The formation of CuInSe 2 thin films from CuInSe stacked elemental layers was performed to evaluate the reaction mechanism involved using the Stacked Elemental Layers (SEL) technique. The nature of the deposited single layer of Cu, In and Se, and the reactions involved in the binary compounds of CuSe, InSe, and CuIn after annealing at different temperatures was used to provide evidence for the formation of CuInSe 2 from the ternary compound of CuInSe using XRD, EDX and SEM. Studies of the time progressive reaction at a temperature of 450°C showed that CuInSe2 formation starts immediately and a single phase chalcopyrite film was formed after a reaction time of less than 60s. By varying the temperature for a constant annealing time of 60 s, the formation of CuInSe 2 was seen to begin at 200°C with a film orientation in the 112 plane. An exothermic reaction was found to take place in the films at this temperature due to the reaction of β-In 2Se 3 with liquid Se, resulting in a large amount of Se loss from the film.
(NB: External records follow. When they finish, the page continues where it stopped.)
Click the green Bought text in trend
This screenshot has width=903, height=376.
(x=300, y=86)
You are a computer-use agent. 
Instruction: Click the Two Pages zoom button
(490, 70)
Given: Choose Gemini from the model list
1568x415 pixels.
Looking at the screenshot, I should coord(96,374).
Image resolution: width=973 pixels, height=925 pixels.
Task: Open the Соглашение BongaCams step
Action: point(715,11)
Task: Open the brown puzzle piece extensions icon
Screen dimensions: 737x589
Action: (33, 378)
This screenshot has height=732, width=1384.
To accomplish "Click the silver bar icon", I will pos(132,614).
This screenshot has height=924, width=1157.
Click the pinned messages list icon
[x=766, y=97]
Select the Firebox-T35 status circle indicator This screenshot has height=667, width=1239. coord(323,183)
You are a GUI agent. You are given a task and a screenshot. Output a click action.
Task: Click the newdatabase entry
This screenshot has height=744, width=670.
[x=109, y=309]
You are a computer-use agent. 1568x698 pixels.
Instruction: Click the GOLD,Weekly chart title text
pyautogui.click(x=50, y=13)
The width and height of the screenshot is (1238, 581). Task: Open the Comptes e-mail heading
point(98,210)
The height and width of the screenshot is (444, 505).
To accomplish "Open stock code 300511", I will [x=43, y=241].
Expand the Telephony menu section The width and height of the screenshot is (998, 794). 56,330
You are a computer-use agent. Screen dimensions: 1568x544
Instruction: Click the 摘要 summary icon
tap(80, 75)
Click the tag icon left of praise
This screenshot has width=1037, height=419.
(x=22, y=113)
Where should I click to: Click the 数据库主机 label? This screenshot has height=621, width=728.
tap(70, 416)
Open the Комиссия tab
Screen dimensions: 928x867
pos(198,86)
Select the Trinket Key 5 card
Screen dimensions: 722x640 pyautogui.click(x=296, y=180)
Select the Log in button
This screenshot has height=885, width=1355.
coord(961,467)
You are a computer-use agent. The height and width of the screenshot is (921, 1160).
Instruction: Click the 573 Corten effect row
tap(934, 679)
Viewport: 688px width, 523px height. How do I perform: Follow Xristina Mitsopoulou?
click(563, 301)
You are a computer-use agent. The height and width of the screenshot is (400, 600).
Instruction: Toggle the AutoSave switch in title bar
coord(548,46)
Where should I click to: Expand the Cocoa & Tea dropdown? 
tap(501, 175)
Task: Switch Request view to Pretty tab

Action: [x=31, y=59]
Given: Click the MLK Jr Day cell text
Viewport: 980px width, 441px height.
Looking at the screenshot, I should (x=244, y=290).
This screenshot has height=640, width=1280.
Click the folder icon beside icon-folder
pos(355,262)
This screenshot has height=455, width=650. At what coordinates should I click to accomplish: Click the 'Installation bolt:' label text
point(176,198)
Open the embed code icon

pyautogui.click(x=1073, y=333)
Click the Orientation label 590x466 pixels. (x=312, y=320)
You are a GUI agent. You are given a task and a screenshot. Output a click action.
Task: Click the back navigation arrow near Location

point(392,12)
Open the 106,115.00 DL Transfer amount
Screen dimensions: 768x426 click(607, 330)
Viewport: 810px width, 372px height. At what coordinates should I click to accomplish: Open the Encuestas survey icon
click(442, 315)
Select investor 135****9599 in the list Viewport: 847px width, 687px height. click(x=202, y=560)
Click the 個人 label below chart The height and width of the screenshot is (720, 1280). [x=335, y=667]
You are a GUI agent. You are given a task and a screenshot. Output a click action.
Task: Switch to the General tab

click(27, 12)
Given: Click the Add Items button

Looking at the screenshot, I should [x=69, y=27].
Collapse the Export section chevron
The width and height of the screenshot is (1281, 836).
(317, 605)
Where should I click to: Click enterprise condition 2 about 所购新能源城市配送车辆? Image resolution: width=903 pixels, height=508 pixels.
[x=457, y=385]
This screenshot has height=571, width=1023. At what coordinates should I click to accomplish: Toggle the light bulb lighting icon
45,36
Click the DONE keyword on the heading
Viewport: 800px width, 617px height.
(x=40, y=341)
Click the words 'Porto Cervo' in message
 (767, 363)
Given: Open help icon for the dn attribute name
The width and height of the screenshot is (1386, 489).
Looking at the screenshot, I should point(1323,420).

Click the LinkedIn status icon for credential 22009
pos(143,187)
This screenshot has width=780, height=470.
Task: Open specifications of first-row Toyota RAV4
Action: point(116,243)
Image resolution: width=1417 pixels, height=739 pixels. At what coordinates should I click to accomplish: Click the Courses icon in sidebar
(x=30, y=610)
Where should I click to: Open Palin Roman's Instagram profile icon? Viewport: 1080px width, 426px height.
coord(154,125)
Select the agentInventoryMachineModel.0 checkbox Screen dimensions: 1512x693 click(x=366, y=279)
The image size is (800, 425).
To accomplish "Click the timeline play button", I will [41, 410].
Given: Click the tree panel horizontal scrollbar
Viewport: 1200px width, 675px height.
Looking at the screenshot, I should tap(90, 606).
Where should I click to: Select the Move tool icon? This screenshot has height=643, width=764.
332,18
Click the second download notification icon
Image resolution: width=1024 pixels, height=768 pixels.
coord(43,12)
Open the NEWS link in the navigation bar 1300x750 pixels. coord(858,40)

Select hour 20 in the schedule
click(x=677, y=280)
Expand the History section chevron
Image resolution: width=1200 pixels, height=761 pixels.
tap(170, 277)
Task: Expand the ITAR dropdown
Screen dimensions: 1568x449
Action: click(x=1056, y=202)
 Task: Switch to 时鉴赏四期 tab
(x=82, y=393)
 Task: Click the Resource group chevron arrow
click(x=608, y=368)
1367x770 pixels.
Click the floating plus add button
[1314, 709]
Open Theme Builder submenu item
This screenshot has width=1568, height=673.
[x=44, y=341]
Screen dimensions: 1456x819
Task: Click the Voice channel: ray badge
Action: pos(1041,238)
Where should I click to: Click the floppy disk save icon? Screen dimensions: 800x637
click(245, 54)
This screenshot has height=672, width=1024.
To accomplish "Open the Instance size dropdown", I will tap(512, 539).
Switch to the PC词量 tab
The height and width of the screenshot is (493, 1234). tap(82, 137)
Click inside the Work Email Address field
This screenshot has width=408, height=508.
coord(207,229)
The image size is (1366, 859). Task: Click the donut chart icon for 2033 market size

This is the cause of the film delamination which has been a major problem identified in SEL films produced from multistack structures. Film delamination was eliminated by using an alternative processing method involving annealing the initial stack at low temperature of about 200°C before deposition of the next stacks, followed by a final annealing at a higher temperature of 450°C. This initial annealing is important in order to suppress the energetic reaction species and to form thermodynamically stable β-In 2Se 3 and Cu 2Se before forming a homogeneous layer of CuInSe 2 suitable for device fabrication.